> [Problem description] Reproduce only the lines from the line containing "Open the Rockies team name link" to the end of the entries below, including both of those lines.

[Pixel coordinate grounding data]
◇ ◇ ◇

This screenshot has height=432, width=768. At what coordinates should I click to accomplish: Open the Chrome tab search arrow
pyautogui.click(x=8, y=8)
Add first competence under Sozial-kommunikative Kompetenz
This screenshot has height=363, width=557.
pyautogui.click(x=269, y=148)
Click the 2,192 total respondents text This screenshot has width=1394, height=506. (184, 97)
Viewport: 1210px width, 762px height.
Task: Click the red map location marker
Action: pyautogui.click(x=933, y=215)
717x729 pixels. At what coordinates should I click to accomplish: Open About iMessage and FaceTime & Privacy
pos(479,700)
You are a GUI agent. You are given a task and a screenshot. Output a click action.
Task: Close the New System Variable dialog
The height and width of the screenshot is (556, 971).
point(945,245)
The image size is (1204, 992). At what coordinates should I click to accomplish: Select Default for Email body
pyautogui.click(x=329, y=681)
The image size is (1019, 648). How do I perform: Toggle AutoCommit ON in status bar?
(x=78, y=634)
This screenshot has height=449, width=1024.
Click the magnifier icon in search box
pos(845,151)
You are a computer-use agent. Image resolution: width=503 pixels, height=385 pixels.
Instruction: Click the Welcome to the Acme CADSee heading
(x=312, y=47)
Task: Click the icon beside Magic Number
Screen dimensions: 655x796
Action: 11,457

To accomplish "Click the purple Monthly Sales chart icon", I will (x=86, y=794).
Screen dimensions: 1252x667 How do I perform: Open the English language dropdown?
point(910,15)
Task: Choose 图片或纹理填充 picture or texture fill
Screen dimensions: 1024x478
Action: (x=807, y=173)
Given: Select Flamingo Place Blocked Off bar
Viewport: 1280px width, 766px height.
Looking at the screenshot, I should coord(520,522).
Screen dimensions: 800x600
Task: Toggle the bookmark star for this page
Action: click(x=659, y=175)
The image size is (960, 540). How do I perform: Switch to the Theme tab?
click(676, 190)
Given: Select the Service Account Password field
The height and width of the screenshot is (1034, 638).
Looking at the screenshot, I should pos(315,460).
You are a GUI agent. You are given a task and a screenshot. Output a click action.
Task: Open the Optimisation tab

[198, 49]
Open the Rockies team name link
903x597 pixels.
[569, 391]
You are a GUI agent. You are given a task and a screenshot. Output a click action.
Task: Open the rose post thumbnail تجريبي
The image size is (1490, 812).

◇ ◇ ◇

> [Exercise response]
Open the Rockies team name link
903x597 pixels.
[569, 391]
You are a GUI agent. You are given a task and a screenshot. Output a click action.
Task: Open the rose post thumbnail تجريبي
The image size is (1490, 812).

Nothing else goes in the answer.